3. Despite the assumption, in the Fortunato case and in many others, of the validity of an anti-assignment clause between assignee and obligor, the 1952 Allhusen case was the first in which the New York Court of Appeals held that such a clause was fatal to the assignee's action against an obligor. In earlier cases, which are reviewed in the Allhusen opinion, the holdings had been either that the clause in question was not intended to prohibit an assignment of proceeds or that, if the prohibition was clear, the clause had been intended, not to defeat the assignee's action, but to give the obligor a damage claim against the assignor for violation of the clause. With respect to the latter type of holding (which was sometimes referred to as the "personal covenant" doctrine), what damages do you think an obligor could recover from the other party to the contract who had breached it by assigning proceeds? Could the obligor, if he learned that the other party was about to assign proceeds, secure a restraining order forbidding the assignment? Would he want to?
4. The Uniform Commercial Code has two provisions that are relevant to the anti-assignment problem. Section 2-210(2) provides:
Unless otherwise agreed all rights of either seller or buyer can be assigned except where the assignment would materially change the duty of the other party, or increase materially the burden or risk imposed on him by his contract, or impair materially his chance of obtaining return performance. A right to damages for breach of the whole contract or a right arising out of the assignor's due performance of his entire obligation can be assigned despite agreement otherwise.
Section 9-318(4) provides:
A term in any contract between an account debtor and an assignor is ineffective if it prohibits assignment of an account or prohibits creation of a security interest in a general intangible for money due or to become due or requires the account debtor's consent to such assignment or security interest.
Do you think these two provisions are consistent with each other?
5. New York has now adopted the Code. Article 2 of the Code applies to contracts for the sale of goods, and §2-210(2) applies to the assignment of rights arising under such contracts. Article 9 applies to security transfers of all kinds of personal property, tangible and intangible, and also to sales of "accounts." (There is no provision that makes Article 9 applicable to sales of the type of intangible property that the §9-106 definition, supra p. 1457, calls "general intangibles.")

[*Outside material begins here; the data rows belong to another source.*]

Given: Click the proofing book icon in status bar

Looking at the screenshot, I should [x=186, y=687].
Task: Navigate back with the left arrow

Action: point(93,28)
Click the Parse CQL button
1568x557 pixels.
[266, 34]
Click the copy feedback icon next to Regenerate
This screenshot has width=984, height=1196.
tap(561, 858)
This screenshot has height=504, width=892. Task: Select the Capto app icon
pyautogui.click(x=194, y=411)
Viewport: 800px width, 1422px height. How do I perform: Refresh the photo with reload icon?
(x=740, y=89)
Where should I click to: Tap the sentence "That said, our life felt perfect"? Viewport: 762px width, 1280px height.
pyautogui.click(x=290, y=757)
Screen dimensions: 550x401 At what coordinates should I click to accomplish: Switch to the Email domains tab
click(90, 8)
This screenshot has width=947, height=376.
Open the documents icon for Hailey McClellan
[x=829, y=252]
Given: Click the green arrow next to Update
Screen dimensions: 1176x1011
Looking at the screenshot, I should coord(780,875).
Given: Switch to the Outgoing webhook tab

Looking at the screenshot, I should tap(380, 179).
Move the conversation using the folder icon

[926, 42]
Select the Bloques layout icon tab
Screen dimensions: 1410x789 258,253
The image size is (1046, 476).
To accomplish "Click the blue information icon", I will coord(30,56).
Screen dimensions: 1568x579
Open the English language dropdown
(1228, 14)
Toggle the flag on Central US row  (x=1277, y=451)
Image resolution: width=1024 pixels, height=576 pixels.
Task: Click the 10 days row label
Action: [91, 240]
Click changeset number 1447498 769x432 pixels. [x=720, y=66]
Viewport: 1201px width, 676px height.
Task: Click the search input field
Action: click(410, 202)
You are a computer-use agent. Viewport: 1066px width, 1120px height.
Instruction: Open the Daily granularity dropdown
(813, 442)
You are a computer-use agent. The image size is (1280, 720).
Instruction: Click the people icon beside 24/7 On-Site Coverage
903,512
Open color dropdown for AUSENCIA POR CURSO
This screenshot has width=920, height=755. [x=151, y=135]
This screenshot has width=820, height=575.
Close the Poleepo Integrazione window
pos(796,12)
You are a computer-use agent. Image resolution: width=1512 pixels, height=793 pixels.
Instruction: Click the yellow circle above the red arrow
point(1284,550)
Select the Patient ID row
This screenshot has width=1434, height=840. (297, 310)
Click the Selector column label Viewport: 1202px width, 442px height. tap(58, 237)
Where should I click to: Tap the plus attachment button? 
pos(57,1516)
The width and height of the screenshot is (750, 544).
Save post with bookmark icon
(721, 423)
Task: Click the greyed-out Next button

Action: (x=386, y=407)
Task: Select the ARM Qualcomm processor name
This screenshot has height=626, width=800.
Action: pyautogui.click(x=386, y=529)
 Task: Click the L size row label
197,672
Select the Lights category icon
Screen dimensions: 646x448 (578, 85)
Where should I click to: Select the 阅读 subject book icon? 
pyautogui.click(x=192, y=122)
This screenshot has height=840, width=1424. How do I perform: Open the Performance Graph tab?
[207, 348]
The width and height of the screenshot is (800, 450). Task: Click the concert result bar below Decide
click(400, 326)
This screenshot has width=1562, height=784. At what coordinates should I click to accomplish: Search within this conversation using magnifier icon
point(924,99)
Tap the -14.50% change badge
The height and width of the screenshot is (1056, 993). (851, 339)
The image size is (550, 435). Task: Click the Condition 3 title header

Assume that the facts of the Sillman case are duplicated in a New York case to which the Code provisions are applicable, except that Twentieth Century succeeds in establishing that it has not waived its rights under the anti-assignment clause. What result?
6. There was at one time a considerable controversy over the effectiveness of "partial" assignments that is, assignments of less than the entire claim. The Sillman case, which assumes without discussion that partial assignments are exactly as valid as total assignments, is typical of the modern approach. Restatement Second §326(1) provides that "an assignment of a part of a right, whether the part is specified as a fraction, as an amount, or otherwise, is operative as to that part to the same extent and in the same manner as if the part had been a separate right." Subsection 2 states, however, that if the obligor has not contracted for separate performance of the assigned part of the right, "no legal proceeding can be maintained by the assignor or assignee against the obligor over his objection, unless all the persons entitled to the promised performance are joined in the proceeding, or unless joinder is not feasible and it is equitable to proceed without joinder." What is the point of this qualification? Did the courts in the Sillman case respect its spirit? (Section 156 of the Restatement First contained a nearly identical provision.)